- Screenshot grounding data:

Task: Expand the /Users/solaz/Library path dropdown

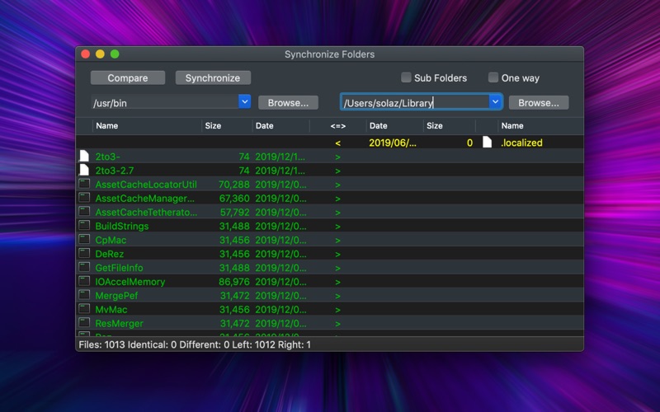Action: pos(495,101)
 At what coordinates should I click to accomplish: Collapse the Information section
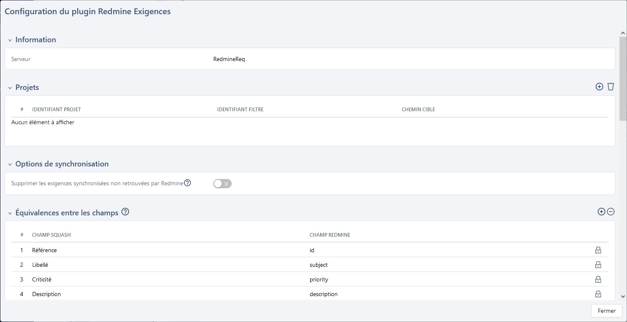coord(10,39)
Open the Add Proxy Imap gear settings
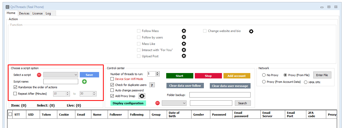Viewport: 344px width, 128px height. (142, 96)
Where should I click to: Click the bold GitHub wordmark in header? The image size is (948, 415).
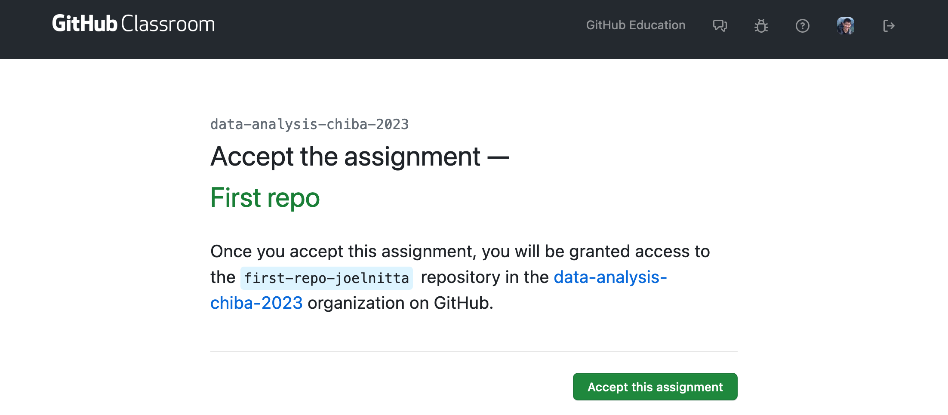(85, 24)
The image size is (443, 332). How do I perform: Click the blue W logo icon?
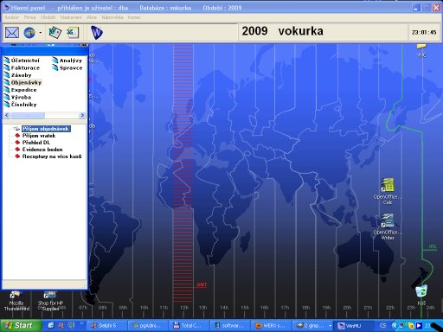97,33
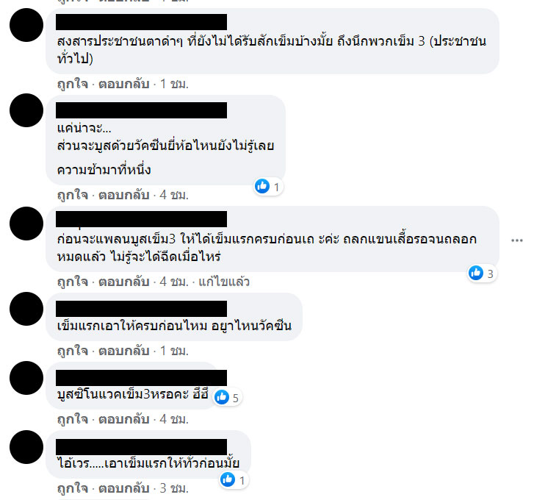
Task: Click the "3 ชม." timestamp on last comment
Action: [x=174, y=488]
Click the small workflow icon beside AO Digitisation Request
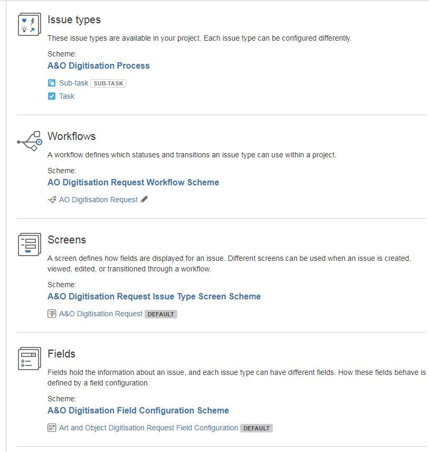429x452 pixels. (x=52, y=200)
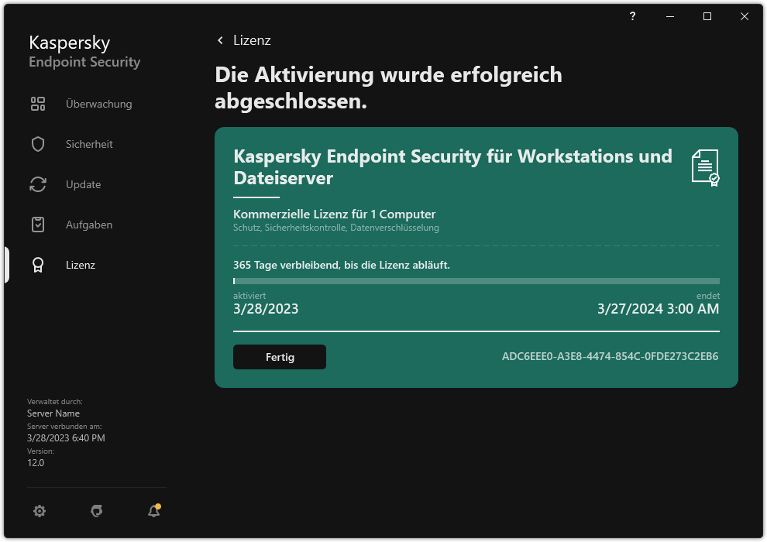
Task: Select the Lizenz key icon
Action: 38,265
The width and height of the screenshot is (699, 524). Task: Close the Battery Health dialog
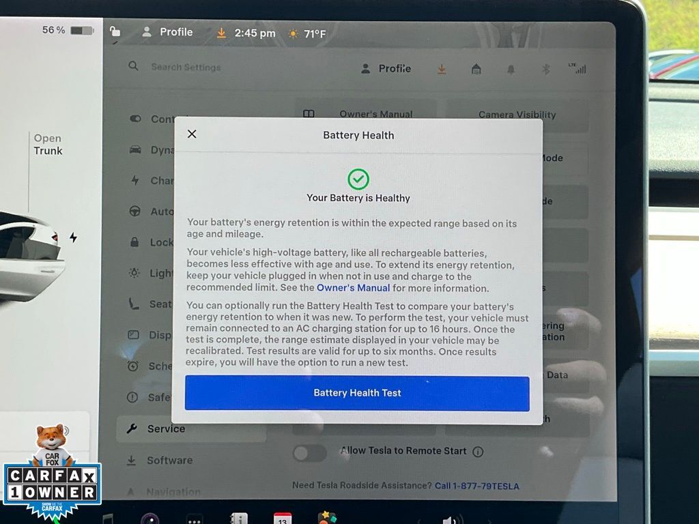click(192, 134)
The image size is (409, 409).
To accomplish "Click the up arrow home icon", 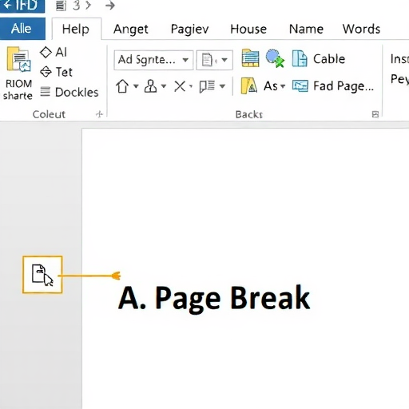I will (122, 86).
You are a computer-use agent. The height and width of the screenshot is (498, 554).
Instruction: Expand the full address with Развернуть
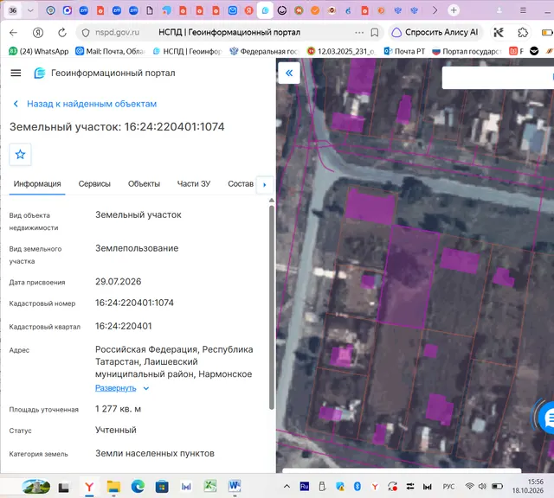(x=115, y=388)
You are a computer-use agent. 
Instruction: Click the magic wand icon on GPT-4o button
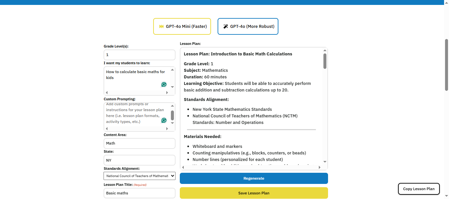(225, 26)
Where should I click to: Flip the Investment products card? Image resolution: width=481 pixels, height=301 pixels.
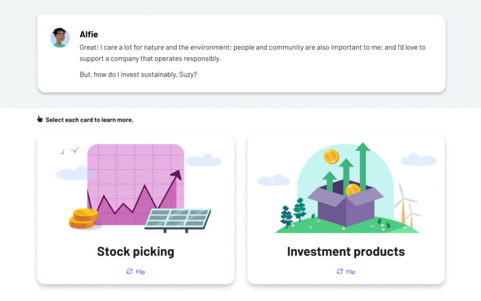click(346, 271)
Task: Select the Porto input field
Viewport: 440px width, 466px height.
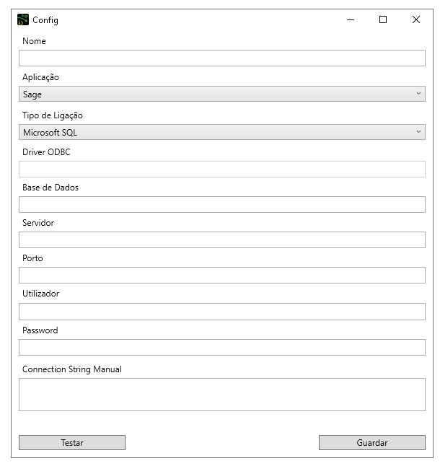Action: [222, 276]
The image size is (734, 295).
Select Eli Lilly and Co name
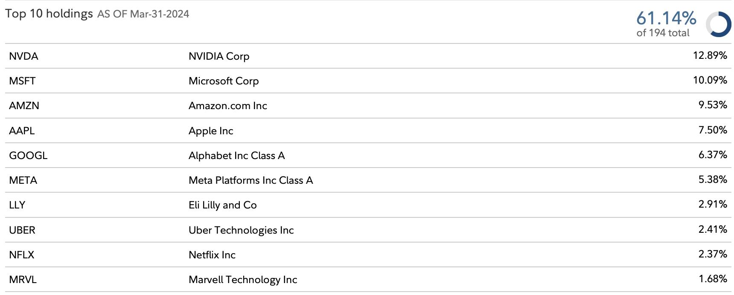click(x=223, y=205)
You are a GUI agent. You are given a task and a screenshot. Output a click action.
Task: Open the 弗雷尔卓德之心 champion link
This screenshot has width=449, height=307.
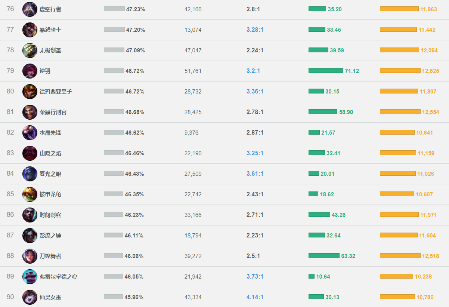pos(59,277)
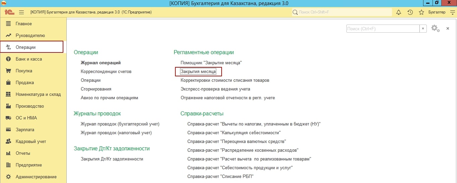Open the Production factory icon
Screen dimensions: 457x183
pos(8,106)
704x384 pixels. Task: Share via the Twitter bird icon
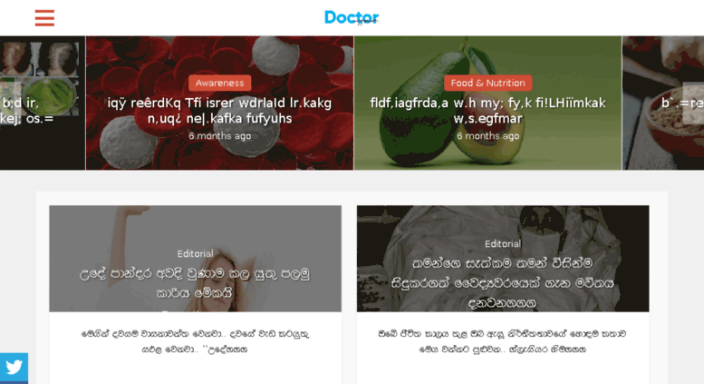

- ACTIVITY: Only the lines from the one that holds "Where should I click to: Flip" through the end of the records above should be printed again, exactly as they are. Leave out the pictures.

- TASK ANSWER:
Where should I click to: Flip the Investment products card? Image resolution: width=481 pixels, height=301 pixels.
click(346, 271)
Task: Select the Porto input field
Viewport: 440px width, 466px height.
Action: [222, 276]
The image size is (734, 295).
Select Eli Lilly and Co name
click(x=223, y=205)
You are a GUI agent. You are given a task and a screenshot. Output a click action.
Task: Open the 弗雷尔卓德之心 champion link
This screenshot has width=449, height=307.
pos(59,277)
Open the Production factory icon
Screen dimensions: 457x183
pos(8,106)
704x384 pixels. Task: Share via the Twitter bird icon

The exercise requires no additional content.